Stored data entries
#####

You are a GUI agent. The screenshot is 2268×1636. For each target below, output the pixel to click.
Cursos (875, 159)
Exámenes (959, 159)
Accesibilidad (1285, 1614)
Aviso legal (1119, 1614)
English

#####

◆ WHAT IS REQUIRED ◆
Print all the data above word for word.

◆ RESPONSE FOR THIS EXERCISE ◆
You are a GUI agent. The screenshot is 2268×1636. For each target below, output the pixel to click.
Cursos (875, 159)
Exámenes (959, 159)
Accesibilidad (1285, 1614)
Aviso legal (1119, 1614)
English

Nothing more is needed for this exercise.